Au cœur de cette hagiographie, la désillusion d’un représentant de l’Eglise, conspué par ses pairs sans que ce dernier n’en sache réellement les raisons, un rejet jetant le discrédit sur ses travaux et sa renommée. Alors au fait de sa carrière en tant qu’évêque métropolite de la Pentapole (territoire de l’actuelle Lybie), Nektarios – de son véritable nom Anastásios Kephalas – a été démis de ses fonctions, une partie du clergé craignant de le voir devenir prochain patriarche d’Alexandrie – sa popularité grandissant auprès des fidèles. Expulsé de son poste sur l’autel de la jalousie, notre homme s’est retrouvé à fuir l’Egypte et à se réfugier en Grèce. Un exil qui lui servira au final d’exutoire, ce revers le rapprochant davantage de sa mission principale, comme en témoigne l’intrigue développée par la réalisatrice, qui se sert de ce coup du sort pour alimenter son récit, soulignant la bonté de ce saint en devenir.

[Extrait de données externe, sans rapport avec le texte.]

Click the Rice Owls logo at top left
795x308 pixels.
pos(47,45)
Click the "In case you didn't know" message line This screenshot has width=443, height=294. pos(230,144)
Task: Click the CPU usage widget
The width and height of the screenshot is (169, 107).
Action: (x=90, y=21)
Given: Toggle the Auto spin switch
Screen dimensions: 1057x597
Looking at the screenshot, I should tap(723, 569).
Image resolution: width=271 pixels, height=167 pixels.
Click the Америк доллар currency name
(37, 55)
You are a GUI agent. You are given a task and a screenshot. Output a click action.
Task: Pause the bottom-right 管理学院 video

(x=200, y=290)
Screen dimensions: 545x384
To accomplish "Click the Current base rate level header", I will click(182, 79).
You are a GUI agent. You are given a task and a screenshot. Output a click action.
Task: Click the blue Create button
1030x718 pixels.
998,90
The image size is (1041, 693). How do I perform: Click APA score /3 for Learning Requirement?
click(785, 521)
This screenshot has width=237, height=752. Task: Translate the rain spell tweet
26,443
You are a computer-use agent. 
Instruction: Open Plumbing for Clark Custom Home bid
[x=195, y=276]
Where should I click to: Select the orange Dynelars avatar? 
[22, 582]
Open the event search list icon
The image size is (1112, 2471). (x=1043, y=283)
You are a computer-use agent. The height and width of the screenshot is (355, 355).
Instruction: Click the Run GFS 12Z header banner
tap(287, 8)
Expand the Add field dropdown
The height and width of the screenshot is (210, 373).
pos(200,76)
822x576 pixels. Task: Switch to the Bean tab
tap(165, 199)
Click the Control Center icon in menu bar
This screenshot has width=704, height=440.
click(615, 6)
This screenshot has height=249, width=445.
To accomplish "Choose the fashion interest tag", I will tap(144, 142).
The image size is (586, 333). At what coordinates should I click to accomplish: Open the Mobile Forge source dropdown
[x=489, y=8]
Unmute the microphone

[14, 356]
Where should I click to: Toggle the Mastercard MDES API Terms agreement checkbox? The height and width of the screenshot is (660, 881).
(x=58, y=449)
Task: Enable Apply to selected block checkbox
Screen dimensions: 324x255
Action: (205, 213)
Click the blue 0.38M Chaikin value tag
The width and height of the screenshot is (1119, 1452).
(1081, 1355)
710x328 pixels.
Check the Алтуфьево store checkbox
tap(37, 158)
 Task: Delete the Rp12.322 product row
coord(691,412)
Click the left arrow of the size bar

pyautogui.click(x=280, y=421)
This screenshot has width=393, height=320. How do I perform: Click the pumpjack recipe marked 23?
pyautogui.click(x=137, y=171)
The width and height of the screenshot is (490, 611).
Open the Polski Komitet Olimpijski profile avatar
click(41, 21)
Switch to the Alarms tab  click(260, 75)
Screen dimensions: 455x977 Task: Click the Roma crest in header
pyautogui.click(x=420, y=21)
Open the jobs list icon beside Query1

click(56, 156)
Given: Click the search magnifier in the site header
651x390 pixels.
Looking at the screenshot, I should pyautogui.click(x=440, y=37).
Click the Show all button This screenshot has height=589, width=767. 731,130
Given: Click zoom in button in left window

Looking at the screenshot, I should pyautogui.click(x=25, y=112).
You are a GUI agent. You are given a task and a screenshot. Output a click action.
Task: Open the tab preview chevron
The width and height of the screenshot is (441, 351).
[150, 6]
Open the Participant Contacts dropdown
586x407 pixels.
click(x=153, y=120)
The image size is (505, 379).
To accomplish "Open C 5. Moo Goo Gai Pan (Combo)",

Evitant de tirer sur la corde sensible et de prendre la direction du mélodrame – le sujet s’y prêtant – L’Homme De Dieu s’articule sur un angle plus subtil, se concentrant sur la nature profonde de son personnage central. A l’image de ce dernier, le film transmet des valeurs universelles sur le partage et le don de soi, en toute simplicité. En terres grecques, le chemin se dessinant devant le prêtre l’entraînera à évoluer, spirituellement et professionnellement – même si les blessures de cette injustice passée ne sont jamais loin. Face à l’adversité, Nektarios ne cessera de surprendre par son humilité et son calme, une aura qui transpire dans chaque pore du métrage. Tour à tout prédicateur, théologien et écrivain, ce serviteur de Dieu saura gagner le cœur de bon nombre de croyants, de par son sens du relationnel, de la pédagogie sans oublier ses dons de thaumaturge. Un point non éludé par la profession de foi de Yelena Popovic, qui parvient à rester cohérente dans sa démarche en ne jouant pas d’effets superflus et appuyés pour l’aborder – l’essentiel étant de mettre en avant l’humain.

Ce que nous rappelle la performance sensible d’Aris Servetalis, qui porte ce drame sur ses épaules, l’acteur étant de tous les plans et se révélant convaincant dans la peau de Saint Nectaire d’Égine. Il est par ailleurs bien aidé par la direction de sa réalisatrice, dont la maîtrise de la mise en scène apporte un cachet non négligeable à cet écrin entre l’instauration d’une atmosphère intimiste ainsi que le soin porté à la photographie – oscillant entre couleur vives et teintes sépia du plus bel acabit.

Avec L’Homme de Dieu, Yelena Popovic se livre à une hagiographie de Saint Nektarios mettant en lumière le combat de ce dernier pour continuer à servir son prochain malgré les obstacles, pour un drame sur la foi et la résilience qui se démarque parmi les productions récentes du genre en privilégiant la simplicité et la justesse pour rendre hommage à cette figure de la religion orthodoxe – hier dénigré, aujourd’hui célébré.